June 30 (Bloomberg) -- Crude oil rose for a third day, trading near a record $142.99 a barrel in New York as the falling dollar spurred demand for commodities.

The dollar, which has declined 7.3 percent this year against the euro, may drop if the European Central Bank boosts rates on July 3, said Gerard Burg, the energy and minerals economist at National Australia Bank Ltd. in Melbourne. The European Central Bank is expected to raise interest rates a quarter-percentage point to 4.25 percent, according to a survey of economists by Bloomberg News.

``The dollar will be getting weaker so that is bringing fresh money into the oil market,'' said Tetsu Emori, a fund manager with Astmax Ltd., a fund management company, in Tokyo. ``Oil market sentiment is getting stronger.''

Crude oil for August delivery rose as much as $2.14, or 1.5 percent, to $142.35 a barrel in electronic trading on the New York Mercantile Exchange. It was at $142.19 a barrel at 3:12 p.m. in Singapore.

The contract reached its all-time high of $142.99 a barrel on June 27 before settling at $140.06, a gain of 0.3 percent on the day. Prices rose 4.2 percent last week as the Federal Reserve left interest rates unchanged and showed no signs it will support the dollar any time soon.

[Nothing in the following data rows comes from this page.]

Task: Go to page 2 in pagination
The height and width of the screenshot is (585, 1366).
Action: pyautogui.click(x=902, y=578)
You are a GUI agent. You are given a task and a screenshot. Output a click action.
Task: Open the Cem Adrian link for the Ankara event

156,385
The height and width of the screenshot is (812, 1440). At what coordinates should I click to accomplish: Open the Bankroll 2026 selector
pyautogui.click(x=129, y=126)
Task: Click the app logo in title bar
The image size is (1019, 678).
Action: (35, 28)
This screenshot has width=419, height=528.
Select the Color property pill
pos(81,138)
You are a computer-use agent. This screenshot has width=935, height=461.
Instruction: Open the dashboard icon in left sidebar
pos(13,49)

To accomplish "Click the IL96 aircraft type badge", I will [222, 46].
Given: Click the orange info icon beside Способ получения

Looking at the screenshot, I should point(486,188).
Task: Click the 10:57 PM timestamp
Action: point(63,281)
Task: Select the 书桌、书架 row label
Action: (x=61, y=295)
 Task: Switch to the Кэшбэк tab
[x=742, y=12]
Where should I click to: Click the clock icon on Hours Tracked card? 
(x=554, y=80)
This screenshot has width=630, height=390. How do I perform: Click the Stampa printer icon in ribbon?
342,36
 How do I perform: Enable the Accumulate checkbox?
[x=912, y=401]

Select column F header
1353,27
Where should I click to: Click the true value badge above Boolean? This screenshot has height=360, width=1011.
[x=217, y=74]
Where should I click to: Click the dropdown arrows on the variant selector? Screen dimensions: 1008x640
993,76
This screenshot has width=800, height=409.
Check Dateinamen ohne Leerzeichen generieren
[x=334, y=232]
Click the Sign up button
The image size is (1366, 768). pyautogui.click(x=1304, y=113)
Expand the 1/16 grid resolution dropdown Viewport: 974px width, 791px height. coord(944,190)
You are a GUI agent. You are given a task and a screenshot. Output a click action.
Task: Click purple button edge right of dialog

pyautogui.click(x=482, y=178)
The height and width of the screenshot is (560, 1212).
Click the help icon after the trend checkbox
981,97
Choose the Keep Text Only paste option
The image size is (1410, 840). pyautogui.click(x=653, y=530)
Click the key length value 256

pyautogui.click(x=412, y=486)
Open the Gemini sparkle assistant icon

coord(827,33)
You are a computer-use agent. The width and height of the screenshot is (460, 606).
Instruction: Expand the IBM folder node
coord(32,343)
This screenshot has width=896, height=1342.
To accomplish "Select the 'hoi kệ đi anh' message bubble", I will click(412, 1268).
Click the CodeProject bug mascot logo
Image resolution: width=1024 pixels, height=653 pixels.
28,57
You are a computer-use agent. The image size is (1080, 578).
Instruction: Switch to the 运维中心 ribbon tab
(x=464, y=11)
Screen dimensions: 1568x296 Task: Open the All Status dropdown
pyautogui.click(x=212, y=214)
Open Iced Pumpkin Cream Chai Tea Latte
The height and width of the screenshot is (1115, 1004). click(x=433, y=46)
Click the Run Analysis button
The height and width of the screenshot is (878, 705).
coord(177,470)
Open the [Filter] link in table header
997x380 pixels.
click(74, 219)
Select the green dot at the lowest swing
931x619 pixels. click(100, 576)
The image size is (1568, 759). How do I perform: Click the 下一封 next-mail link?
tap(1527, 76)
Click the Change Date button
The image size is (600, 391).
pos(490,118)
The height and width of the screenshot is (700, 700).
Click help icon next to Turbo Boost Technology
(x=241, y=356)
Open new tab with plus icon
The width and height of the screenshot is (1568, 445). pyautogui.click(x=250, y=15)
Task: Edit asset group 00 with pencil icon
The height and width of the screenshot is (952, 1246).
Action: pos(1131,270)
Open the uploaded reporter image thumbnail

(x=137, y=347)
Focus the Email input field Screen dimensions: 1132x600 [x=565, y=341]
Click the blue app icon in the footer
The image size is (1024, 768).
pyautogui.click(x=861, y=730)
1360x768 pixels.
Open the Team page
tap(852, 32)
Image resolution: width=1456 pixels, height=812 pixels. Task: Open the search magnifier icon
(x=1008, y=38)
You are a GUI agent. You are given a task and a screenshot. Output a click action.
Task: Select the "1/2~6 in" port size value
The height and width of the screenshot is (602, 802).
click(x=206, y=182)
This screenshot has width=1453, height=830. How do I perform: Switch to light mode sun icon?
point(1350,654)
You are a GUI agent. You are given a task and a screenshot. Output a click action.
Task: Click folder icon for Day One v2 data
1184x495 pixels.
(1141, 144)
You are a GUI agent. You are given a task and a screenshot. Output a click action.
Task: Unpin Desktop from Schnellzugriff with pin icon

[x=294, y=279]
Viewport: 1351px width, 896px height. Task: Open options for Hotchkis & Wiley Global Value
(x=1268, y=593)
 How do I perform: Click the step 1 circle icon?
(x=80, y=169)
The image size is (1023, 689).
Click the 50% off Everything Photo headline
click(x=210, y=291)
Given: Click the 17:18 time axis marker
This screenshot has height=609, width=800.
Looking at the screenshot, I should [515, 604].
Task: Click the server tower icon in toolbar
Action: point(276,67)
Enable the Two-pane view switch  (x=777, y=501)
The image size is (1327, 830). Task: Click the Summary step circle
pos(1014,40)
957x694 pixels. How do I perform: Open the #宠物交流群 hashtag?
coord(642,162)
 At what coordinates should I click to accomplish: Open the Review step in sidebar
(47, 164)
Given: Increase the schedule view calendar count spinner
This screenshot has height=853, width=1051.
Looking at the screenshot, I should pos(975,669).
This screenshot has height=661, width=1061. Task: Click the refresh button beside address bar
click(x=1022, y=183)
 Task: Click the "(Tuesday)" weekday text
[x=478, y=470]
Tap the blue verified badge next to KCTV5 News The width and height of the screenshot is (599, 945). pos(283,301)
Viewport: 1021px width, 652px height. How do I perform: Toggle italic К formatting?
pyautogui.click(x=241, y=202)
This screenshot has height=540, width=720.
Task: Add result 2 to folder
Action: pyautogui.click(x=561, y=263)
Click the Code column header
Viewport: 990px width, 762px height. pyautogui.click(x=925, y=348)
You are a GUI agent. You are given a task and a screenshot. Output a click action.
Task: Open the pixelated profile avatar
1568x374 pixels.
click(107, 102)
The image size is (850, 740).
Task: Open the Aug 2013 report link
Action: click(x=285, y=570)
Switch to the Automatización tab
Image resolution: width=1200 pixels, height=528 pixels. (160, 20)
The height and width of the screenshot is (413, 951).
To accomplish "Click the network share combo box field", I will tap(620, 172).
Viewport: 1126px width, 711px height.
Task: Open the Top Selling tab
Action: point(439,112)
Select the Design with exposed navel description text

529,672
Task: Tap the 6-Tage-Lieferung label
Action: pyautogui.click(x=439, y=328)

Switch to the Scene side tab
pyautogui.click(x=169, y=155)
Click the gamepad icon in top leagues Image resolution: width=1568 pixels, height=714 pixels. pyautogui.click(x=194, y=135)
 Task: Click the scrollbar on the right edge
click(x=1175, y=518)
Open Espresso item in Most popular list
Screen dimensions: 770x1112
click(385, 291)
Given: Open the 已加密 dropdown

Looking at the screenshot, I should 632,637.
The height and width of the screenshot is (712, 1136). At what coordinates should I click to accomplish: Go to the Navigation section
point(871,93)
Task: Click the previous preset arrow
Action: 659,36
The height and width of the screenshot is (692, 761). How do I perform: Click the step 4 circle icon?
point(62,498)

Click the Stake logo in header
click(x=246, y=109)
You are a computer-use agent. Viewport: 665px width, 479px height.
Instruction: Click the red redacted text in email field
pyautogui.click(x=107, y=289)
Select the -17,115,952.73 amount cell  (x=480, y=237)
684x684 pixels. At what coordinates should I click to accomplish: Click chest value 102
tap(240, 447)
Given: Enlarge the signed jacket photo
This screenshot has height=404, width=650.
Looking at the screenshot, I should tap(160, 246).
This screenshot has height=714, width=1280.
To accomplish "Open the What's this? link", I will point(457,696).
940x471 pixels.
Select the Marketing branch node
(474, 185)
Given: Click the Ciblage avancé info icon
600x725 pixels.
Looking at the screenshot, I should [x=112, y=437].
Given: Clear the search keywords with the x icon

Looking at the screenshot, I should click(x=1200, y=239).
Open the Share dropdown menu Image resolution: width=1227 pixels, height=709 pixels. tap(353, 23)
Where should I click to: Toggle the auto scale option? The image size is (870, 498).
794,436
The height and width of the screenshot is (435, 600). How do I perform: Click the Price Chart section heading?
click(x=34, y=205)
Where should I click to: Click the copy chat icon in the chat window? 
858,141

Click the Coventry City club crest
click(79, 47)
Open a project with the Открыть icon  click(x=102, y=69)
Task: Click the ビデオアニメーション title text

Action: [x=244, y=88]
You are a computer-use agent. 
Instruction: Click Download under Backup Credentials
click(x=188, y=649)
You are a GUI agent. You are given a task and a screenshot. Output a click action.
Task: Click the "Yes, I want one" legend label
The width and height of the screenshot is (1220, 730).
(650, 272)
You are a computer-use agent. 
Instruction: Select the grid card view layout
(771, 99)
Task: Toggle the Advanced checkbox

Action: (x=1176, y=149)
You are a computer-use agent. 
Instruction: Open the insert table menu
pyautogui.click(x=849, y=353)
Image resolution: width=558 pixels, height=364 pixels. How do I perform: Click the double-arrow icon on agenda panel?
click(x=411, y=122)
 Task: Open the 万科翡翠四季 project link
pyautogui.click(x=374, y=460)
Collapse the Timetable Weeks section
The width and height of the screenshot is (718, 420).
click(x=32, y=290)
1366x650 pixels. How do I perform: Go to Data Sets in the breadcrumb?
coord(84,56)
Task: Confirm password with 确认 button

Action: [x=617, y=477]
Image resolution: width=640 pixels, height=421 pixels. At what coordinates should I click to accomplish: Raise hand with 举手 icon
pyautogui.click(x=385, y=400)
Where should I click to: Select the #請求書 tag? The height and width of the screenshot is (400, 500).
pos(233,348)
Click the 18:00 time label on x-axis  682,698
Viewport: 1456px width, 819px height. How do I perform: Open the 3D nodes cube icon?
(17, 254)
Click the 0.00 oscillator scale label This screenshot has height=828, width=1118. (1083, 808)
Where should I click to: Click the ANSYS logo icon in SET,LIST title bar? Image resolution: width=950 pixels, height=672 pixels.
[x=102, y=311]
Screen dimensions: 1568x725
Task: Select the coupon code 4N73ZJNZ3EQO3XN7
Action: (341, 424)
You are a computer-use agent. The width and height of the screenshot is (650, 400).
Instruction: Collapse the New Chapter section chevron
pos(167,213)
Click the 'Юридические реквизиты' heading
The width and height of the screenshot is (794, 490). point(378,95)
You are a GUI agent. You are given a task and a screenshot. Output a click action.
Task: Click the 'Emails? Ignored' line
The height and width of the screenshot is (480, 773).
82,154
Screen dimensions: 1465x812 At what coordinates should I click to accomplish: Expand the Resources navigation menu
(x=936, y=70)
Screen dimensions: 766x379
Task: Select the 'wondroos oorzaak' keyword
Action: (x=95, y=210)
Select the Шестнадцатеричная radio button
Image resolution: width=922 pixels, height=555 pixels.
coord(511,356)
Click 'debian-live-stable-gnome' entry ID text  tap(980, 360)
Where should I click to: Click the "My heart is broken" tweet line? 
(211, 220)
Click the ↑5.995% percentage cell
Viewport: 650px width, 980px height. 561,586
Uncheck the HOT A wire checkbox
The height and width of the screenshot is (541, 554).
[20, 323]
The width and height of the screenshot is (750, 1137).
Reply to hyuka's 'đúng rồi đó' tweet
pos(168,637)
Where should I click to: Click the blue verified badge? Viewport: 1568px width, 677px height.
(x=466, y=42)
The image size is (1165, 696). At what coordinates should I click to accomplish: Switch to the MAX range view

John Bolton, the former U.S. envoy to the United Nations, has said Israel would strike Iran between the U.S. presidential election in November and inauguration in January because the government in Tehran continues to resist pressure to halt its enrichment of uranium, which could be used to build a weapon.

Threats to Supply

Declines in the dollar and pressure on Iran to end its uranium enrichment program may push oil to $170 a barrel by the end of the year, OPEC President Chakib Khelil said June 28.

Foreign ministers from the Group of Eight nations last week suggested more talks to coax Iran into opening its nuclear program to inspectors, after speculation the Islamic Republic faces an imminent Israeli strike. Iran is the second-largest oil producer within OPEC.

The Organization of Petroleum Exporting Countries pumps about 40 percent of the world's oil and Iran is the group's second-biggest member.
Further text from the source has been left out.